The bipartisan consensus on the need for action against Big Tech has grown, with particular concern from the FTC chief about Amazon’s influence. The U.S. Federal Trade Commission has finally filed a long-awaited antitrust lawsuit against Amazon.com, urging the court to consider potential asset sales as part of the government’s allegations of Big Tech’s monopolization of the most lucrative aspects of the internet.
In its lawsuit, the FTC accuses Amazon, originally founded in a garage in 1994 and now valued at $1.3 trillion, of obstructing sellers on its online marketplace from offering products at lower prices on other platforms. The FTC contends that Amazon compels sellers to use its warehousing and delivery services, thereby inflating costs for both consumers and sellers.
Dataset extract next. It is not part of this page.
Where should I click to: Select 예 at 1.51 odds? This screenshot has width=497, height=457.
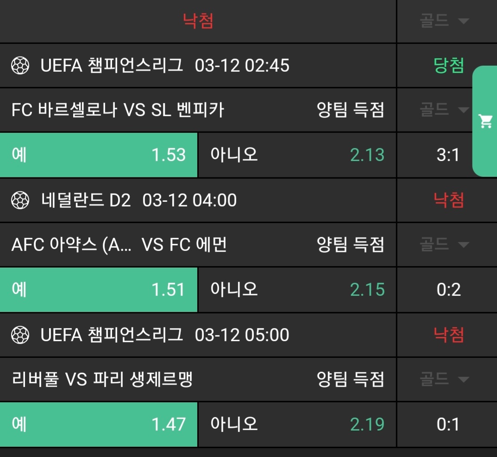(99, 289)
The FTC asserts that Amazon wields its power as a monopoly and abuses it. One seller is quoted as saying, “We have nowhere else to go, and Amazon knows it.” This lawsuit was long anticipated after years of complaints about Amazon.com and other tech giants exploiting their dominance in search, social media, and online retail to become gatekeepers of the most profitable aspects of the internet.
This legal action, supported by 17 state attorneys general, follows a four-year investigation and previous federal lawsuits against Google (Alphabet) and Facebook (Meta Platforms). The FTC seeks a permanent injunction to compel Amazon to cease its alleged illegal practices, filing the lawsuit in federal court in Seattle, Amazon’s home base.
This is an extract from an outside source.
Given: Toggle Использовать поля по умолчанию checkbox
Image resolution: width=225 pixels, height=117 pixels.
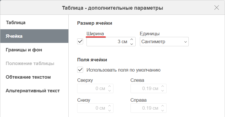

The FTC’s complaint also requests the court to consider “any preliminary or permanent equitable relief, including but not limited to structural relief, necessary to restore fair competition.” Structural relief typically involves a company divesting a portion of its business. In response to questions about the possibility of breaking up Amazon, FTC Chair Lina Khan declined to comment, emphasizing that the current focus is on establishing liability.
Amazon strongly opposes the FTC’s lawsuit, arguing that it would negatively impact consumers by increasing prices and slowing down deliveries. The company asserts that the practices in question have fostered competition and innovation in the retail industry, resulting in greater product selection, lower prices, and faster delivery for customers, as well as increased opportunities for the numerous businesses operating on Amazon’s platform.
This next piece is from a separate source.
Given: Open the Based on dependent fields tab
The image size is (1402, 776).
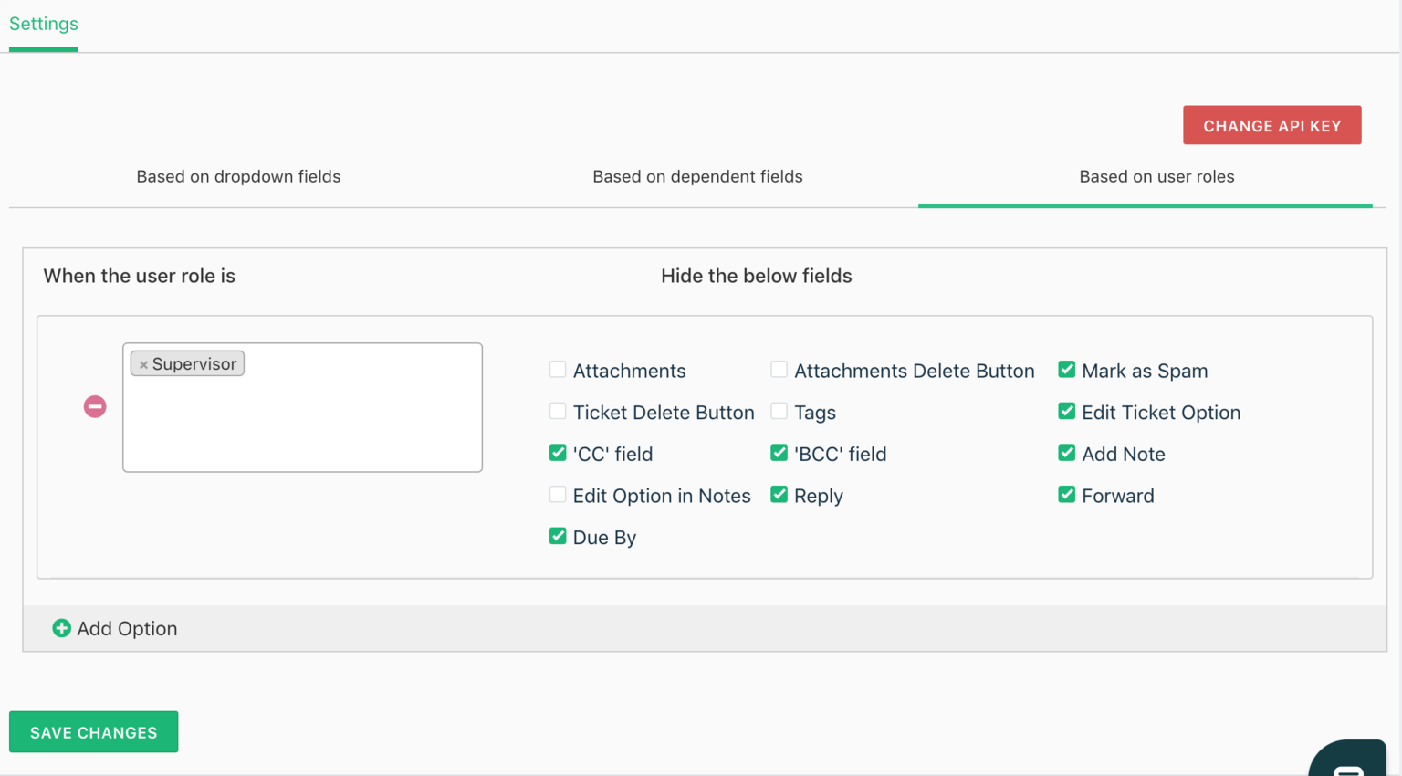Looking at the screenshot, I should point(697,176).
Following the announcement of the lawsuit, Amazon’s shares dropped by 4% in late afternoon trading, reflecting mixed reactions from investors. Some believe that regardless of the outcome, shareholders could benefit, with the potential for a higher valuation for Amazon Web Services (AWS) if the company were to be broken up.
The FTC’s lawsuit alleges that Amazon penalized sellers attempting to offer lower prices than Amazon’s own listings, making it challenging for consumers to locate such sellers on the platform. Additionally, the lawsuit accuses Amazon of favoring its own products over those of competitors on its platforms.
This case has been filed in the U.S. District Court for the District of Columbia and has been assigned to Judge John Coughenour, who was appointed to the bench by Republican President Ronald Reagan in 1981.